Bao is making artificial skin sensitive using “pressure pixels” which are “made of stretchable, microscale organic field-effect transistors—building 40 years of advances in silicon chip design and nanofabrication into a flexible sheet.” Her skin uses a polymer called polydimethylsiloxane, or PDMS, for short, which is pressed between flexible electrodes. When we measure pressure using pascals as a unit, this material can – theoretically, the article qualifies – both detect a housefly’s steps on the skin, and do this quickly enough to pick up each step in sequence. (The article doesn’t mention whether it could here the fly scream “Help me, help me!”).
What I found fascinating was the mention of uses, which unsurprisingly talks both about restoration of function and augmentation of human ability.

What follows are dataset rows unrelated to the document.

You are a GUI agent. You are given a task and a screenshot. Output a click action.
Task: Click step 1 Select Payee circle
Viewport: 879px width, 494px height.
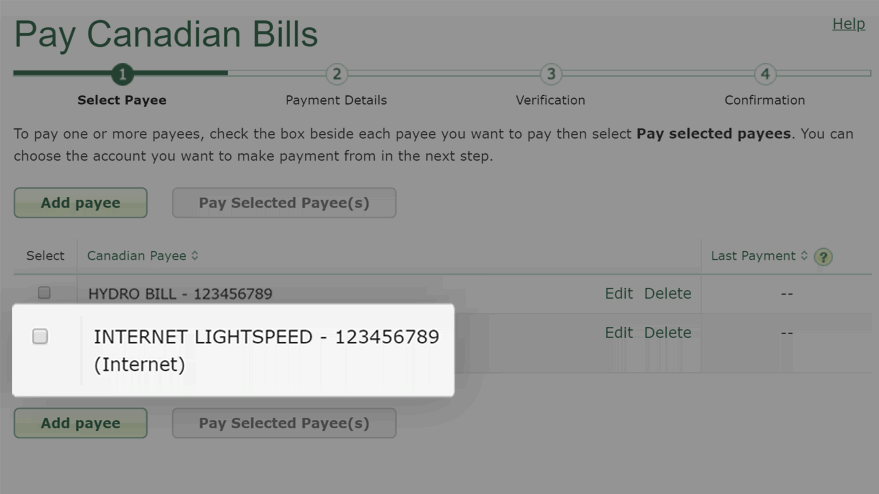point(122,74)
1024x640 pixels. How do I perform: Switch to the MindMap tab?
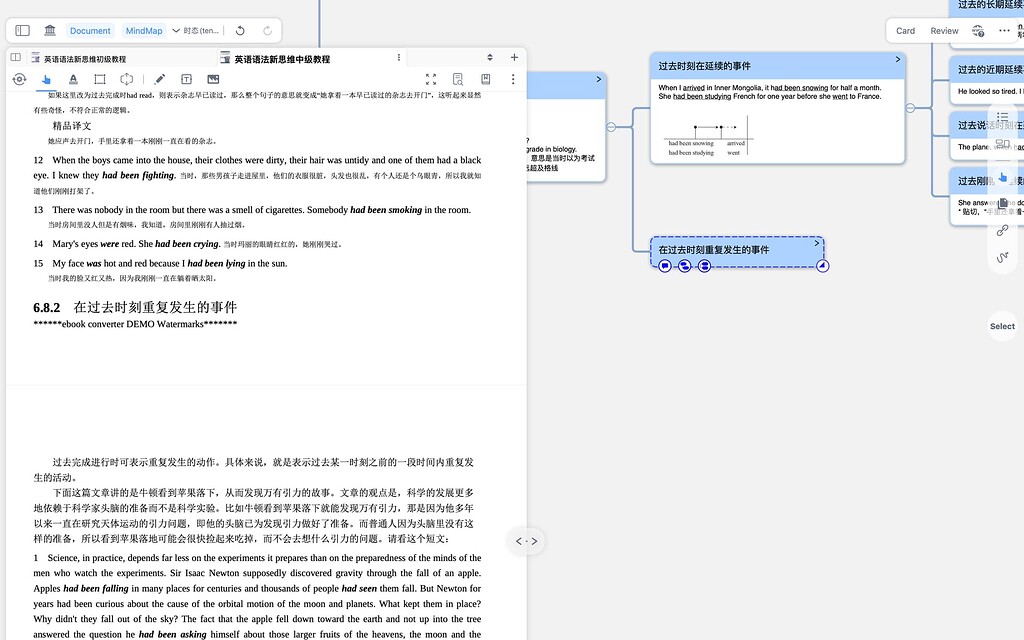pyautogui.click(x=143, y=30)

The first list of uses includes sensitive prosthetic hands, artificial skin-graft material for burn victims, remote-control surgical tools with haptic feedback. But the second list goes beyond replicating skin:
“We could integrate any kind of function beyond what skin already has,” Bao says. How about chemical sensors—gunpowder-sensing gloves for enhanced TSA gropes, anyone? Or biological probes to detect infections at prosthetic limb attachment points? And, yes, the potential applications for telepresence sex are self-evident.
What I find fascinating is the way such science stories inevitably move from highly technical and slow advances, to the increasinbly wide range of uses such material might be put to. And often the exact same technology is restorative (which people often feel comfortable with) and augmenting (which often conjures up revulsion and fear and not always for bad reasons).
I’ll post on some of the other Mad Science cyborg elements - cyborg perennials to save the soil, cyborg bees to defeat parasites that are decimating bee populations) after I go hit the pow, as they say (who are they anyway? But clearly “they” are the cool ones, no doubt.)